What you are asked to do
From the records below, output exactly the lines running from the line containing "Click the 待产02 row in the table" through the line containing "Task: Select the 乔胜利", and no others.

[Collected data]
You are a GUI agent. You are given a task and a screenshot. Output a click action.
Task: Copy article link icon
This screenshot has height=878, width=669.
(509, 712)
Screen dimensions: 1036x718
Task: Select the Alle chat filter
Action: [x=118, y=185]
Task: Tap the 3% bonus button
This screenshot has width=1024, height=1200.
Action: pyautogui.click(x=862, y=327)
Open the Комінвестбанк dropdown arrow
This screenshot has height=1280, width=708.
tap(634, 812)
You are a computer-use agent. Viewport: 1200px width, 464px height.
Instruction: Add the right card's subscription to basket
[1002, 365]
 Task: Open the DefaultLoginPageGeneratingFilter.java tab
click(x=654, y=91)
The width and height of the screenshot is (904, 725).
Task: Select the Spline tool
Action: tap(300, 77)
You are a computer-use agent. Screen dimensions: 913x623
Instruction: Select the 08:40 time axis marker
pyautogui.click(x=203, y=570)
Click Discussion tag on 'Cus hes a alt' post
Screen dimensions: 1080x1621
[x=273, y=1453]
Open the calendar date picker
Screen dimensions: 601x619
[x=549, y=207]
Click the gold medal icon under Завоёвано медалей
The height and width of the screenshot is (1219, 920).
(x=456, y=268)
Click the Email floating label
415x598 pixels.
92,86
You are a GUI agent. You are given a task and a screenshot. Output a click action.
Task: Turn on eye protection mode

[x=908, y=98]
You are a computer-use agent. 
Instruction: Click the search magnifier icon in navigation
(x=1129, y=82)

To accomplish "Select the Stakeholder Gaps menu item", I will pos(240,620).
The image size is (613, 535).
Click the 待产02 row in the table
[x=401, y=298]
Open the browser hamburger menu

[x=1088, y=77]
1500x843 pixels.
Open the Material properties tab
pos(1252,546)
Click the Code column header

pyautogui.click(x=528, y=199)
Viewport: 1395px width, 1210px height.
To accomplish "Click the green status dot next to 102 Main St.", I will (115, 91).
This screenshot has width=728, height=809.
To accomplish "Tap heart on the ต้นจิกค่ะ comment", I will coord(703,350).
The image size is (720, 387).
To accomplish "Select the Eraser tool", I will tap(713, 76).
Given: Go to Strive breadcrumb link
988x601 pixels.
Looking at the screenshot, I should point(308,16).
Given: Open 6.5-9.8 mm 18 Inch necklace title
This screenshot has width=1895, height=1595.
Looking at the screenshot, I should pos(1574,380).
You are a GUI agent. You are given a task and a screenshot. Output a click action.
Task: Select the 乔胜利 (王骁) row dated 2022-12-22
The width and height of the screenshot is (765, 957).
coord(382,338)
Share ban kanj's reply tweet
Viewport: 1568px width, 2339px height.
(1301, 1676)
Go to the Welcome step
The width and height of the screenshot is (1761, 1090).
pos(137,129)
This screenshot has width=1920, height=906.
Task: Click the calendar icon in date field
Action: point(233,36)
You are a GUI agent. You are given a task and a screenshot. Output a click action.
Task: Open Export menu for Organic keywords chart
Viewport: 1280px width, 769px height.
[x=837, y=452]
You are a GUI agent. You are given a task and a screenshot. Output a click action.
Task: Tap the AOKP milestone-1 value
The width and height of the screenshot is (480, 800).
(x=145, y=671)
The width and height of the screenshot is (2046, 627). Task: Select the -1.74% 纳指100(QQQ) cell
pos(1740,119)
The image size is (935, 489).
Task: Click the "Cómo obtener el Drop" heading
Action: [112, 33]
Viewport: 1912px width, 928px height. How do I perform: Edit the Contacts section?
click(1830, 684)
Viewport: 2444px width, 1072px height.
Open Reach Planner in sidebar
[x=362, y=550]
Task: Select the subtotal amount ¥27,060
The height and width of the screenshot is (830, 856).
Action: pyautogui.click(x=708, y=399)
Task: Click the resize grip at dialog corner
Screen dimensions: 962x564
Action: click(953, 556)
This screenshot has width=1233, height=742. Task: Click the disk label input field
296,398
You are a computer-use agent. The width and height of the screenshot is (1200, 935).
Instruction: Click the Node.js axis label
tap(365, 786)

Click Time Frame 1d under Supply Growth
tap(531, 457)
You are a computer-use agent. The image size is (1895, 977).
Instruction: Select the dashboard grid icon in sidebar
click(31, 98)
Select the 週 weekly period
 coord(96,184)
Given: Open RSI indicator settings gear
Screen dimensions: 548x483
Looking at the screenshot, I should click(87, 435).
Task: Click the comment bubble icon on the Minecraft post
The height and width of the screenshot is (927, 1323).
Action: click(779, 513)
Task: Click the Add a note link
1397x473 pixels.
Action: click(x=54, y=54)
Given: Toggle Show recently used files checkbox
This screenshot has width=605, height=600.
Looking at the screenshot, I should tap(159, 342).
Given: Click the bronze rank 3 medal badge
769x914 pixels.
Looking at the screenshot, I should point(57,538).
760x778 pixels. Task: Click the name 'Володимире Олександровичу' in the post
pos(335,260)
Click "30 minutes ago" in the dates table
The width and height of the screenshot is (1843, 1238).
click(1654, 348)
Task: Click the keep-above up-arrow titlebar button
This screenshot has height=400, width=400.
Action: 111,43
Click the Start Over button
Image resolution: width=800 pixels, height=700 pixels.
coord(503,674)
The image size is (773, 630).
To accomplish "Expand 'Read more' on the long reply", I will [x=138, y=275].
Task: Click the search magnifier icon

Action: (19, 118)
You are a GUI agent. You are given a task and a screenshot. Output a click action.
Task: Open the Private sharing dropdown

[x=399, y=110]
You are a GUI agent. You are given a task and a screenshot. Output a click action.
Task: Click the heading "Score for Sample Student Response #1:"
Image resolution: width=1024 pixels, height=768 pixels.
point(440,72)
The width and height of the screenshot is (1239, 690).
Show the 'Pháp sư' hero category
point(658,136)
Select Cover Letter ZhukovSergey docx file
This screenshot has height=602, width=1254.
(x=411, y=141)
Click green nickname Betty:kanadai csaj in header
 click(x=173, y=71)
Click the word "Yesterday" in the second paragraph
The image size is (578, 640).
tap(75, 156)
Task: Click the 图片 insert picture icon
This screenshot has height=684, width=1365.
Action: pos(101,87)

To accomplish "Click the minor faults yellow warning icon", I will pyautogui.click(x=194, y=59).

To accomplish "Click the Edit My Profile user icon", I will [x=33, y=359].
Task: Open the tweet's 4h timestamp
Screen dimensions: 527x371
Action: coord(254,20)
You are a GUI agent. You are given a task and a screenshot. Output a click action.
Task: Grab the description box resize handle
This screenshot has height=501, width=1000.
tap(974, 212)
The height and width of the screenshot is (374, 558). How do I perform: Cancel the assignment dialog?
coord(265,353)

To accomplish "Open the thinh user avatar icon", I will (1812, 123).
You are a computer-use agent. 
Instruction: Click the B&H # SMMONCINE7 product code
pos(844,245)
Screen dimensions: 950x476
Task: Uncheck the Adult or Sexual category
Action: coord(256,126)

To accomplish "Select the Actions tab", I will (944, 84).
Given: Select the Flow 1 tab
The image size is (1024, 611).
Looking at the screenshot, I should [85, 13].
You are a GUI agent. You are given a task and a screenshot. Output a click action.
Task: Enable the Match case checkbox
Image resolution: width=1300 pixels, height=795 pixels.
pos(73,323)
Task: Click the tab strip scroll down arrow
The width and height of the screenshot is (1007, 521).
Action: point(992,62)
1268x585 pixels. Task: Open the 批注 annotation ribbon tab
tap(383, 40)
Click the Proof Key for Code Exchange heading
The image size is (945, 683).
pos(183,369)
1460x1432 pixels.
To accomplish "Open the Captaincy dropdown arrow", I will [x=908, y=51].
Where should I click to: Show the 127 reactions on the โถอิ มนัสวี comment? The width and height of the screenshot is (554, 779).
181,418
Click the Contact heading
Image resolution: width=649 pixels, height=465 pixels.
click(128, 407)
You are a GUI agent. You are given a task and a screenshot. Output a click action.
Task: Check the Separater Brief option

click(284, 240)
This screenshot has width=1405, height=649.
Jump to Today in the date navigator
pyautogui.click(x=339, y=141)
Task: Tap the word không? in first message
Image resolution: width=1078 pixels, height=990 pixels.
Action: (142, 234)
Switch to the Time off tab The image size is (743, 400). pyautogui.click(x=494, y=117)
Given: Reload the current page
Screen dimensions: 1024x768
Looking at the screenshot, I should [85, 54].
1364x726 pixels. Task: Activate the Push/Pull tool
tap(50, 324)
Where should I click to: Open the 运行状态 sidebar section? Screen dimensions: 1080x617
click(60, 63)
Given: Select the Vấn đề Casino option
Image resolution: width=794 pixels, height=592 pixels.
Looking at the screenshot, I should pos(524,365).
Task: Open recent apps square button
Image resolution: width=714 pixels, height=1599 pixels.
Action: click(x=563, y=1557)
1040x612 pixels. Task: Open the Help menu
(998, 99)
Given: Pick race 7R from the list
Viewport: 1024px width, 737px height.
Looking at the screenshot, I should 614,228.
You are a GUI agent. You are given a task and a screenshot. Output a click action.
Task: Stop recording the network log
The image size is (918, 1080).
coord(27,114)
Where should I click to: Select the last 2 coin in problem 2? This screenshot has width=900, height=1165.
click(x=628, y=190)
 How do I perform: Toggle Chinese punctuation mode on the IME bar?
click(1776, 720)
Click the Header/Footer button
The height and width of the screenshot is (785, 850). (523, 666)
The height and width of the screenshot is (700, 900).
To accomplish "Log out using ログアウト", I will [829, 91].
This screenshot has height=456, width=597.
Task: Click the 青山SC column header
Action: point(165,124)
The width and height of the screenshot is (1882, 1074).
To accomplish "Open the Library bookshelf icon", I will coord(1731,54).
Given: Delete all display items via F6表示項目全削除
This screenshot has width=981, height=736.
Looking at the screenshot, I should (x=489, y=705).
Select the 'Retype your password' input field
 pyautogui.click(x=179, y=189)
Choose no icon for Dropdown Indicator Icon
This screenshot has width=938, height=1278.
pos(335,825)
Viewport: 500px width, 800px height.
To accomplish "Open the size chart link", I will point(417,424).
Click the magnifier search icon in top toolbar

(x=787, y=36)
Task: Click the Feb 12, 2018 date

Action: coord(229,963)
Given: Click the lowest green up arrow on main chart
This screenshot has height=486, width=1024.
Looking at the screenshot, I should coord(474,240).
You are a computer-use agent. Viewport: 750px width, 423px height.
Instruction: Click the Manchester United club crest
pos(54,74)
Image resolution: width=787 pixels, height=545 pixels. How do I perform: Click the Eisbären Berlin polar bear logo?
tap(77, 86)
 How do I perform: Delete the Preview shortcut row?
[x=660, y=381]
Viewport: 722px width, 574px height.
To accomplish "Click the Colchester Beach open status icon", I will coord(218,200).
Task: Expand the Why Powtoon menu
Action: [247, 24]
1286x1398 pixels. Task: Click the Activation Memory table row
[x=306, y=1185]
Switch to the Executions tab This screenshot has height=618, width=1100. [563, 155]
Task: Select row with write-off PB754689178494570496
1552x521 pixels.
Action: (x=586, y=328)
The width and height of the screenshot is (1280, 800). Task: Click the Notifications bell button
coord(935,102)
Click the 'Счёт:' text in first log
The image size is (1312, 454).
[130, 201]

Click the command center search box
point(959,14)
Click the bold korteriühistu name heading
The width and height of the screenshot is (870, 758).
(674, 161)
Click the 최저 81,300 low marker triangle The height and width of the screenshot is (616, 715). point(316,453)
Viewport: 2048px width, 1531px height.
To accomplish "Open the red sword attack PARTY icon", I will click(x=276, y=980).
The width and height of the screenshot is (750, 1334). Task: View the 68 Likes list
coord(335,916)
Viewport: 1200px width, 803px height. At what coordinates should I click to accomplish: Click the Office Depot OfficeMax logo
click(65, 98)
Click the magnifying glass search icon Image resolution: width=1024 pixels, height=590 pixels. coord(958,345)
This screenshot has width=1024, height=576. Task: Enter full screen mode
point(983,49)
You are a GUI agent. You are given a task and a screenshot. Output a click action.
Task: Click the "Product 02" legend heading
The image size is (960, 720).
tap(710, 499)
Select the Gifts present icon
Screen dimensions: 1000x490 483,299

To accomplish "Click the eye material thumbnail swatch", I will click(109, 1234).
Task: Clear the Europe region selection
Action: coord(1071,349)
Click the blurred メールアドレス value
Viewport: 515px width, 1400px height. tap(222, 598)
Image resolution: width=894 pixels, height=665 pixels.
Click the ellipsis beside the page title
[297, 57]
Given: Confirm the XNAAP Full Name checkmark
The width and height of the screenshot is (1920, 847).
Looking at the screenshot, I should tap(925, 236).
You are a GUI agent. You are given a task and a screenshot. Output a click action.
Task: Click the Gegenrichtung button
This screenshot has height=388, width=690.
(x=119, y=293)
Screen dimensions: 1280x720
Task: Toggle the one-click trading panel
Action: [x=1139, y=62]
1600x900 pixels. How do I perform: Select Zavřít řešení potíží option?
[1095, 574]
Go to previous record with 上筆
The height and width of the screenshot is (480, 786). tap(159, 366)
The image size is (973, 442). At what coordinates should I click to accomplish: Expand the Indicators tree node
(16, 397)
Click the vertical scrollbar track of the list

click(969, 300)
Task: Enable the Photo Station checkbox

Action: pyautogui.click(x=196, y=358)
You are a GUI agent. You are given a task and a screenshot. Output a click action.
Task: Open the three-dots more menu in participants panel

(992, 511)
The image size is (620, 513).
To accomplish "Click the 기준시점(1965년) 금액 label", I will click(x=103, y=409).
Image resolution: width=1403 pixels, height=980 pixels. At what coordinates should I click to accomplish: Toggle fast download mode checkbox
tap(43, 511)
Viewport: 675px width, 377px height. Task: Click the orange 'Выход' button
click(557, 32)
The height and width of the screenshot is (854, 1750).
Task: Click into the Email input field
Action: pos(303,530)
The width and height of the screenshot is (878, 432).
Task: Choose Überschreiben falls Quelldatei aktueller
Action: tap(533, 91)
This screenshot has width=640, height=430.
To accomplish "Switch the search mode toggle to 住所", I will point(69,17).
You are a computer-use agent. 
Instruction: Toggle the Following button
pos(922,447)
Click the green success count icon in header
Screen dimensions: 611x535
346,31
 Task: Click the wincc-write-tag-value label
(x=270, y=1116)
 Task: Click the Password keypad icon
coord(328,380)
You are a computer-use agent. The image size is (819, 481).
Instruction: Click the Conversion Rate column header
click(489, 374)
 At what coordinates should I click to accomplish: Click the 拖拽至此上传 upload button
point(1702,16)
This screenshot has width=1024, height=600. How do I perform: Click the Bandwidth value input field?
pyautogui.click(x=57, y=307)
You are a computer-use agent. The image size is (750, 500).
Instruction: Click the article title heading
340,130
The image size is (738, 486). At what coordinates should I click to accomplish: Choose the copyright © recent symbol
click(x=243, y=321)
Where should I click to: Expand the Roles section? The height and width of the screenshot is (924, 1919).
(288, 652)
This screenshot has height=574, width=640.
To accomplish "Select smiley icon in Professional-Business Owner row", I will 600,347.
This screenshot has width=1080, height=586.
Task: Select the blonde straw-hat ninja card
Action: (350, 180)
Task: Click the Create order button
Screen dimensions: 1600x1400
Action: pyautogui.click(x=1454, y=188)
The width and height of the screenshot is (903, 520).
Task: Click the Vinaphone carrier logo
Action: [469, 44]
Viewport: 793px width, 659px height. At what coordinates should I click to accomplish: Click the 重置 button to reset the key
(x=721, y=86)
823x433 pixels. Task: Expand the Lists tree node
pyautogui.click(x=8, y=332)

Problem solution
Click the 待产02 row in the table
[x=401, y=298]
Open the browser hamburger menu

[x=1088, y=77]
1500x843 pixels.
Open the Material properties tab
pos(1252,546)
Click the Code column header

pyautogui.click(x=528, y=199)
Viewport: 1395px width, 1210px height.
To accomplish "Click the green status dot next to 102 Main St.", I will (115, 91).
This screenshot has width=728, height=809.
To accomplish "Tap heart on the ต้นจิกค่ะ comment", I will coord(703,350).
The image size is (720, 387).
To accomplish "Select the Eraser tool", I will tap(713, 76).
Given: Go to Strive breadcrumb link
988x601 pixels.
Looking at the screenshot, I should point(308,16).
Given: Open 6.5-9.8 mm 18 Inch necklace title
This screenshot has width=1895, height=1595.
Looking at the screenshot, I should pos(1574,380).
You are a GUI agent. You are given a task and a screenshot. Output a click action.
Task: Select the 乔胜利 (王骁) row dated 2022-12-22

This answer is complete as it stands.